(Word and element pointing entries)
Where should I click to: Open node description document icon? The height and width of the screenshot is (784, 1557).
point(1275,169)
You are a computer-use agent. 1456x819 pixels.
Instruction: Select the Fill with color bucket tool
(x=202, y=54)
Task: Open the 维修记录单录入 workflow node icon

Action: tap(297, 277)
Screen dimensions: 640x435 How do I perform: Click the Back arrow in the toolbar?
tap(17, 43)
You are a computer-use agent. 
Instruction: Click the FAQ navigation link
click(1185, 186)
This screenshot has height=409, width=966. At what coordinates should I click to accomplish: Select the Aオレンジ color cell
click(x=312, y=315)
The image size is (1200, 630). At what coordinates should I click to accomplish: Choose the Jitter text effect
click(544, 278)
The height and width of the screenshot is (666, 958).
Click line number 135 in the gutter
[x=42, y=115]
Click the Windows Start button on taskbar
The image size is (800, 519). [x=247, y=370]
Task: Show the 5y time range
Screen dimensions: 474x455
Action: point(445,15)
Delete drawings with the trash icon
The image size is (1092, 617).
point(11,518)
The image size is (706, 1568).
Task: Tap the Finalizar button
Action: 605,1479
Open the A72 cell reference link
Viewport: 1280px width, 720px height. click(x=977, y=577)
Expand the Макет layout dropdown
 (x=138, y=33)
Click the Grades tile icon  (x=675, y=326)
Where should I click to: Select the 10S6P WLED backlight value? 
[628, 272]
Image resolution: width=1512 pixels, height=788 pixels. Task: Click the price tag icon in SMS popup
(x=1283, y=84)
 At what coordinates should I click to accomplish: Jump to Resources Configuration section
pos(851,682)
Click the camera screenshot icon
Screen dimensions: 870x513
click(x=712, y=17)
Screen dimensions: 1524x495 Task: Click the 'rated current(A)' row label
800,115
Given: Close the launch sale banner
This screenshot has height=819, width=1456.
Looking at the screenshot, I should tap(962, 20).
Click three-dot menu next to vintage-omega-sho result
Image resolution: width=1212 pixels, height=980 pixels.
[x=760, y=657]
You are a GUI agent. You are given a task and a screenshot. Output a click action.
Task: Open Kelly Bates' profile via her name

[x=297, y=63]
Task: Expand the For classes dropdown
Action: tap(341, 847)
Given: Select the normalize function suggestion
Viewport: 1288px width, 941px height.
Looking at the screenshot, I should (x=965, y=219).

§ **Given instruction**
Copy out the lines of the entries starting at the one containing "The height and width of the screenshot is (666, 958)." and ending at the one containing "[x=760, y=657]", repeating each line as it stands.

§ **Complete output**
The height and width of the screenshot is (666, 958).
Click line number 135 in the gutter
[x=42, y=115]
Click the Windows Start button on taskbar
The image size is (800, 519). [x=247, y=370]
Task: Show the 5y time range
Screen dimensions: 474x455
Action: point(445,15)
Delete drawings with the trash icon
The image size is (1092, 617).
point(11,518)
The image size is (706, 1568).
Task: Tap the Finalizar button
Action: 605,1479
Open the A72 cell reference link
Viewport: 1280px width, 720px height. click(x=977, y=577)
Expand the Макет layout dropdown
 (x=138, y=33)
Click the Grades tile icon  (x=675, y=326)
Where should I click to: Select the 10S6P WLED backlight value? 
[628, 272]
Image resolution: width=1512 pixels, height=788 pixels. Task: Click the price tag icon in SMS popup
(x=1283, y=84)
 At what coordinates should I click to accomplish: Jump to Resources Configuration section
pos(851,682)
Click the camera screenshot icon
Screen dimensions: 870x513
click(x=712, y=17)
Screen dimensions: 1524x495 Task: Click the 'rated current(A)' row label
800,115
Given: Close the launch sale banner
This screenshot has height=819, width=1456.
Looking at the screenshot, I should tap(962, 20).
Click three-dot menu next to vintage-omega-sho result
Image resolution: width=1212 pixels, height=980 pixels.
[x=760, y=657]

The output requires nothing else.